─── Recorded data ───
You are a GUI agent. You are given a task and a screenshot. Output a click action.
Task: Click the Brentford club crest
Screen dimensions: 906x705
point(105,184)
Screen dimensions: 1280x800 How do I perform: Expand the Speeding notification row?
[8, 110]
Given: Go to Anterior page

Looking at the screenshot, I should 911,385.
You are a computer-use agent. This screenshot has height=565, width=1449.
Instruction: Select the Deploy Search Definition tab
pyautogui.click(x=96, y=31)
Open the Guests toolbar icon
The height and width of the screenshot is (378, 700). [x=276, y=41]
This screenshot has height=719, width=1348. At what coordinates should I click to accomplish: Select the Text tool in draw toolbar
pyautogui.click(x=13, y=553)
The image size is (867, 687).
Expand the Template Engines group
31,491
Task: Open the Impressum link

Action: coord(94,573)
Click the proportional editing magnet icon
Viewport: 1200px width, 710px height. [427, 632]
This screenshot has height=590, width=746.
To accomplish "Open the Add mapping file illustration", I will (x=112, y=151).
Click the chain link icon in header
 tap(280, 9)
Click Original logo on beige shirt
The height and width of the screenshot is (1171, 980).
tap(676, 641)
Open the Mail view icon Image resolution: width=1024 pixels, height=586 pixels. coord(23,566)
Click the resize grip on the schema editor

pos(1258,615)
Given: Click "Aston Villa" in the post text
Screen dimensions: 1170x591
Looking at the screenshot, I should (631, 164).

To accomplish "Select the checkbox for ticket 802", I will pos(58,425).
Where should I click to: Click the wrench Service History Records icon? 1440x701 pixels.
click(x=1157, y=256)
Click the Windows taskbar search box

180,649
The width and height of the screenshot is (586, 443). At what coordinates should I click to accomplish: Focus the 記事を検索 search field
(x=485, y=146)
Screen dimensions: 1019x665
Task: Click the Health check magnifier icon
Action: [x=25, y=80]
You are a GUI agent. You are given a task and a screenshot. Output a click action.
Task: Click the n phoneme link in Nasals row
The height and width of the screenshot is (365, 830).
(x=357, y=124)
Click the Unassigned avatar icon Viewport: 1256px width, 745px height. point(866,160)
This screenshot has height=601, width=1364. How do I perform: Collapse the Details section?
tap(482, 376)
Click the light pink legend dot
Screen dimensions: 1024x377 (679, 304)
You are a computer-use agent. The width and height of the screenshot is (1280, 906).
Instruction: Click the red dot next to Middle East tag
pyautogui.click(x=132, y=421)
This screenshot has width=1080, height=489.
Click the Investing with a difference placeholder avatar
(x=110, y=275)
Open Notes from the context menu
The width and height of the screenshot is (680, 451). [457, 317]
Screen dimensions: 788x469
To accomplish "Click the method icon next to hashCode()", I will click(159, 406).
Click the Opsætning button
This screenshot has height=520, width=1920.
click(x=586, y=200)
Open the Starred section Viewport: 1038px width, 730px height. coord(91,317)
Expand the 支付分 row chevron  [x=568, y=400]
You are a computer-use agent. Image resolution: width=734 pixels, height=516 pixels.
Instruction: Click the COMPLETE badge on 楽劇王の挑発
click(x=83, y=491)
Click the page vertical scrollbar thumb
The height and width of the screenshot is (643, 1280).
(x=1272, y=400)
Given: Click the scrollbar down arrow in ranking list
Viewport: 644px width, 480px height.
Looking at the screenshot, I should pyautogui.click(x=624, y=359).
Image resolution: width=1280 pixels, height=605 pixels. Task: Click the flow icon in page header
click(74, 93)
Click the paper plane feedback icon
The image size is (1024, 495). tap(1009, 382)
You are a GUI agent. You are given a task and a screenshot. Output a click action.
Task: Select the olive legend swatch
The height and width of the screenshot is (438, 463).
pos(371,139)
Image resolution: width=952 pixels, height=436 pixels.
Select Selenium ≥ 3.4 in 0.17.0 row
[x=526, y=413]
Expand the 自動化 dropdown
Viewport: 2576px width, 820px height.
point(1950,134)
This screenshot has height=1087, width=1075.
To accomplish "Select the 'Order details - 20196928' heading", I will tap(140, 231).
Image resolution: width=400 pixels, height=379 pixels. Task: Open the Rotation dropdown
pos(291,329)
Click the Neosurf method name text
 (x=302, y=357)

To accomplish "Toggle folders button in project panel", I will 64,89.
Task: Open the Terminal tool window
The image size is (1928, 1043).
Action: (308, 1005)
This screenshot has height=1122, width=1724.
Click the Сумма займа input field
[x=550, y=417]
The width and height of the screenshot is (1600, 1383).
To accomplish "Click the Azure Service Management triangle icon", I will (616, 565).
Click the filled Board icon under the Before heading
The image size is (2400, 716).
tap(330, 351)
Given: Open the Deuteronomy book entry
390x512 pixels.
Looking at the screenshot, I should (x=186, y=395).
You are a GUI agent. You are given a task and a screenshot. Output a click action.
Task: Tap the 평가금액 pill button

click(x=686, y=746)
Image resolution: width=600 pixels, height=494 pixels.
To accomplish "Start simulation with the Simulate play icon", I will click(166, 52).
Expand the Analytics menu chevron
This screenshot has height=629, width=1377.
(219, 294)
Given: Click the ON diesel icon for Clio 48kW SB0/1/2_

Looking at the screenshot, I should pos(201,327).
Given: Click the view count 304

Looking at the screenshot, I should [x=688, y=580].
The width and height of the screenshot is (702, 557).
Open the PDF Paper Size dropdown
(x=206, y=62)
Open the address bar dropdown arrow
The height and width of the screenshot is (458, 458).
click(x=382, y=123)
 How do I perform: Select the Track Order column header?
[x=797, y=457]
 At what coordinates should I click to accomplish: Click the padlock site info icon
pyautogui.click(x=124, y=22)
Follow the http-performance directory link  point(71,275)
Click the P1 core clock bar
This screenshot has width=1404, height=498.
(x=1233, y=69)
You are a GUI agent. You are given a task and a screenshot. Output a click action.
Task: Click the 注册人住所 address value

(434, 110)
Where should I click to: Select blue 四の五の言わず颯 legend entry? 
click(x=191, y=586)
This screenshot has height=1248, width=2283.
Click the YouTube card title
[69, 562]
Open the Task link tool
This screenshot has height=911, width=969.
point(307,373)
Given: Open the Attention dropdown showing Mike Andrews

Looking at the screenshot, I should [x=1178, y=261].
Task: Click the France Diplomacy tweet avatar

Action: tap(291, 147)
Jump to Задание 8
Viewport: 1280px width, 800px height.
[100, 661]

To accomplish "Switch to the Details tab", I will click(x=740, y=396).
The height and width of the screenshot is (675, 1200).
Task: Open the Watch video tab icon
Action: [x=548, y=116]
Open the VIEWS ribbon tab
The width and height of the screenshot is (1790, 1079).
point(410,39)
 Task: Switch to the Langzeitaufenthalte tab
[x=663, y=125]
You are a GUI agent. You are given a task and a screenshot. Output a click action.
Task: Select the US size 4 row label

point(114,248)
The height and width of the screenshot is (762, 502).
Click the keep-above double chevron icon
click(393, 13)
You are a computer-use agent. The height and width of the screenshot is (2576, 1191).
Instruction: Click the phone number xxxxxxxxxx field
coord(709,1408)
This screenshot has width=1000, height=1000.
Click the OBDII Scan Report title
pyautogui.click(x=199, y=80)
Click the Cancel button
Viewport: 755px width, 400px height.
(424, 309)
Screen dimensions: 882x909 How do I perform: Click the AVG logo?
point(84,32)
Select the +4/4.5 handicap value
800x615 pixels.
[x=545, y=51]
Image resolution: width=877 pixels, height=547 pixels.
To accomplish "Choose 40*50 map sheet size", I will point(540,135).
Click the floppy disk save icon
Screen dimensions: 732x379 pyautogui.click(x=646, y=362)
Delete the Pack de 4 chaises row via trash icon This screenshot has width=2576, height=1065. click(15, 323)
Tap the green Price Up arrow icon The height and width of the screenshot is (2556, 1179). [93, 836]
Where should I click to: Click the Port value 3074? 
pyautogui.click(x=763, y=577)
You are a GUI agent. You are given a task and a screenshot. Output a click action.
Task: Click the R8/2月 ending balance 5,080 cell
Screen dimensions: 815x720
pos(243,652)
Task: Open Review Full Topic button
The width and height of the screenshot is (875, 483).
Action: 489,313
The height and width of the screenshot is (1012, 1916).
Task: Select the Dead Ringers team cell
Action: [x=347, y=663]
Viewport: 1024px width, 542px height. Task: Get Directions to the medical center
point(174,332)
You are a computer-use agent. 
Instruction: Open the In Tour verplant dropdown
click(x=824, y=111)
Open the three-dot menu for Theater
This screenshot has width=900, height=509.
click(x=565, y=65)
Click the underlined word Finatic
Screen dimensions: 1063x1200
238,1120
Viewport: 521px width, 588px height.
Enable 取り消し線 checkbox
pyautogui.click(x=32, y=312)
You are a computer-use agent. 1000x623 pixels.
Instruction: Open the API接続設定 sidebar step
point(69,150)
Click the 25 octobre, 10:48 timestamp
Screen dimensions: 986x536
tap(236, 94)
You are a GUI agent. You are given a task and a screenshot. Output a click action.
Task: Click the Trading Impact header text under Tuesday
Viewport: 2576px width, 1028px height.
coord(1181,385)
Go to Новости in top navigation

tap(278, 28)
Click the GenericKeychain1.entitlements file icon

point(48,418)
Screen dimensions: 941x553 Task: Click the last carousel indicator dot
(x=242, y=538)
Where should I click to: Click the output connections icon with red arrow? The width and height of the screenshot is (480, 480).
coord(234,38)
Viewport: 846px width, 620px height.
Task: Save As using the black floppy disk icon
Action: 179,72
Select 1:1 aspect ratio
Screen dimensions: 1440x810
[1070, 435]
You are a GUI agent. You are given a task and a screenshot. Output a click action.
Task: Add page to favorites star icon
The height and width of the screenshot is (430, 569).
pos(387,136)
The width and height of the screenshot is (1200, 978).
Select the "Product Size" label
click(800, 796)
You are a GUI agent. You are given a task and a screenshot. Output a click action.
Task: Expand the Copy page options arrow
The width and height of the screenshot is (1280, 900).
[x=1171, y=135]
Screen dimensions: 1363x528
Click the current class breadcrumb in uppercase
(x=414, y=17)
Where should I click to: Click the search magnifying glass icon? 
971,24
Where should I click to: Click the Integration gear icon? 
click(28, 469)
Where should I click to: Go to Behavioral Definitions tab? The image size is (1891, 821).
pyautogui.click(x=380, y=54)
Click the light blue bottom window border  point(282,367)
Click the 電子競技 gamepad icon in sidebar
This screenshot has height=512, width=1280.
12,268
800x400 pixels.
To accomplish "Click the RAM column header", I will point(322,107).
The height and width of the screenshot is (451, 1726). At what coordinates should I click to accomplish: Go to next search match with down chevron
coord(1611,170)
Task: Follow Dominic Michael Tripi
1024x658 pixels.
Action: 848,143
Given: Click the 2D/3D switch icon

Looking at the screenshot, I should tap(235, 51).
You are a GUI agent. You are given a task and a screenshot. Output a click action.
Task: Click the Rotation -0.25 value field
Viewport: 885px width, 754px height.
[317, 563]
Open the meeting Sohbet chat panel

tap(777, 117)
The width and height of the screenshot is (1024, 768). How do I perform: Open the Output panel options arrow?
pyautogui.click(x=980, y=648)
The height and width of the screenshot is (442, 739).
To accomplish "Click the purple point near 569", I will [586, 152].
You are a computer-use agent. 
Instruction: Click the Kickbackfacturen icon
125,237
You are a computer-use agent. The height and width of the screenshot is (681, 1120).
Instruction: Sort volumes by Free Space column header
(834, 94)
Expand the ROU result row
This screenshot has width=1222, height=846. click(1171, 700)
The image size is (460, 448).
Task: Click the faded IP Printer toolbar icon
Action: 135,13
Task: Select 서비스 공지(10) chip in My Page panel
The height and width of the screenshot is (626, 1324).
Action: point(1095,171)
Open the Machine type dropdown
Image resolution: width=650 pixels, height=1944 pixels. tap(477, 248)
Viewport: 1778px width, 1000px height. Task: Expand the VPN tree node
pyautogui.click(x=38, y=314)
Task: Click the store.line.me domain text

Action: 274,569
───
## What needs to be done
The required output is the lines from the one holding "The width and height of the screenshot is (1024, 768)." through the last line of the entries above, copied exactly.

## Response
The width and height of the screenshot is (1024, 768). How do I perform: Open the Output panel options arrow?
pyautogui.click(x=980, y=648)
The height and width of the screenshot is (442, 739).
To accomplish "Click the purple point near 569", I will [586, 152].
You are a computer-use agent. 
Instruction: Click the Kickbackfacturen icon
125,237
You are a computer-use agent. The height and width of the screenshot is (681, 1120).
Instruction: Sort volumes by Free Space column header
(834, 94)
Expand the ROU result row
This screenshot has width=1222, height=846. click(1171, 700)
The image size is (460, 448).
Task: Click the faded IP Printer toolbar icon
Action: 135,13
Task: Select 서비스 공지(10) chip in My Page panel
The height and width of the screenshot is (626, 1324).
Action: point(1095,171)
Open the Machine type dropdown
Image resolution: width=650 pixels, height=1944 pixels. tap(477, 248)
Viewport: 1778px width, 1000px height. Task: Expand the VPN tree node
pyautogui.click(x=38, y=314)
Task: Click the store.line.me domain text

Action: 274,569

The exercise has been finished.